From the off the second half was a far sloppier affair than the first, with several handling errors from both sides. This was especially evident in the first five minutes of the half, as an Oxford knock-on led to a UWIC set stymied by a fumble and drop. In addition, the pitch, which had started off in a pretty bad state, had only deteriorated further so that footing was now an issue too, with Okpalugo stumbling in the churned-up mud on more than one occasion.
The visitors looked to have the wind behind them this half and play was end-to-end, with what looked to be a Blues try ruled out due to a double-movement immediately followed by a UWIC break to within ten yards of the try-line before Calverley brought his man down. Another mistake in the hands by Oxford was this time punished as UWIC drew level.

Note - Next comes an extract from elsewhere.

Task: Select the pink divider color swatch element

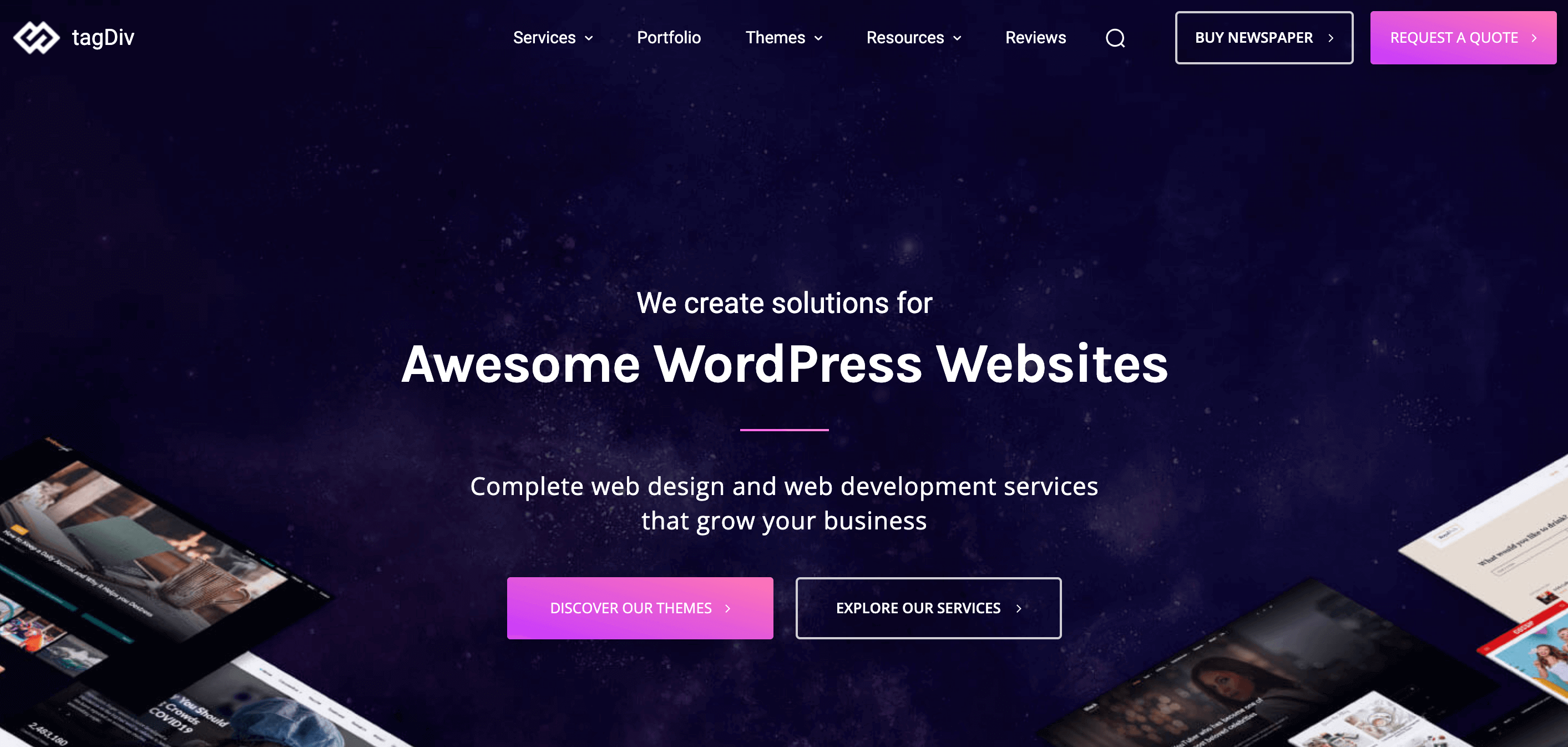Action: point(784,430)
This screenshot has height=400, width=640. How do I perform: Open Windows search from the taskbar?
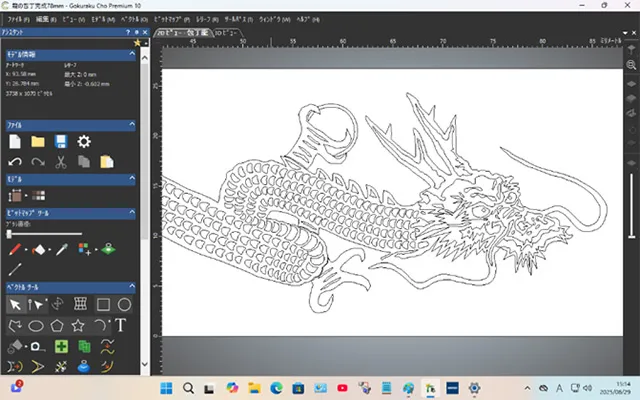pos(187,387)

Oxford responded brightly though. The recipient of a voluminously looped pass from Calverley followed suit, skipping two men out to find Okpalugo, whose neat step took him to his hat-trick. From there it seemed to be Oxford’s game to close out. Okpalugo scorched across the pitch, seemingly hungry for a fourth try, and even when they got close UWIC conspired to be their own worst enemies, as a three man overlap with the try-line calling out was ruined by a drop.

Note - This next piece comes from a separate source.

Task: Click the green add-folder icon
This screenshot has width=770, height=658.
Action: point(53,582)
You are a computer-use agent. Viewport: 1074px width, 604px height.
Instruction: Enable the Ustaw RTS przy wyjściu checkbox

Perhaps this ignominy was a tipping point for the men from Cardiff, or perhaps it led Oxford to switch off, but in the last six minutes UWIC scored thrice to claim not only a win, but a convincing one. The first try came as a surprise, but after that Oxford heads dropped, tackles were missed, and more scores for the Welshmen seemed to be on the cards. A brace from Jack Kerr sealed it for UWIC, the first a truly audacious chip and chase he finished off with an Ashton-esque swallow dive, the second an equally daring piece of individual skill, leading to roars from the whites and curses from the Blues.

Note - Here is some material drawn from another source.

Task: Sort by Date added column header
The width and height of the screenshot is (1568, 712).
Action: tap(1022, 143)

A slight consolation was that the seconds defeated Exeter 16-10, keeping them in the running in their BUCS league. While Exeter had by far the best of the first half, spending most of it firmly within the Oxford‘s territory, some concerted defence restricted them to a single try.
A refreshed Maroons side began the new half with a flurry of tries from old and new. Blue George Darrah scored first before recent convert from Union Robin Bhaduri added another try, proving his ability to handle the new code. Exeter added another, but this was to be their last, as Oxford were not yet done.
Marauding silver fox Chris Coe went over the line in his first game for the club, and with only minutes left Oxford successfully shut out the southwesterners for the remainder of the game. Afterwards, second row Tom Cole told Cherwell, “The Maroons were able to send Exeter packing to their far flung corner of the country where tales of Oxford brutality will be told for generations.”
Despite the Maroons’ success though, the man in the plaid skirt moped off with a sadness to his face, as this was the day OURLFC let the great white Welsh whale out of their grasp.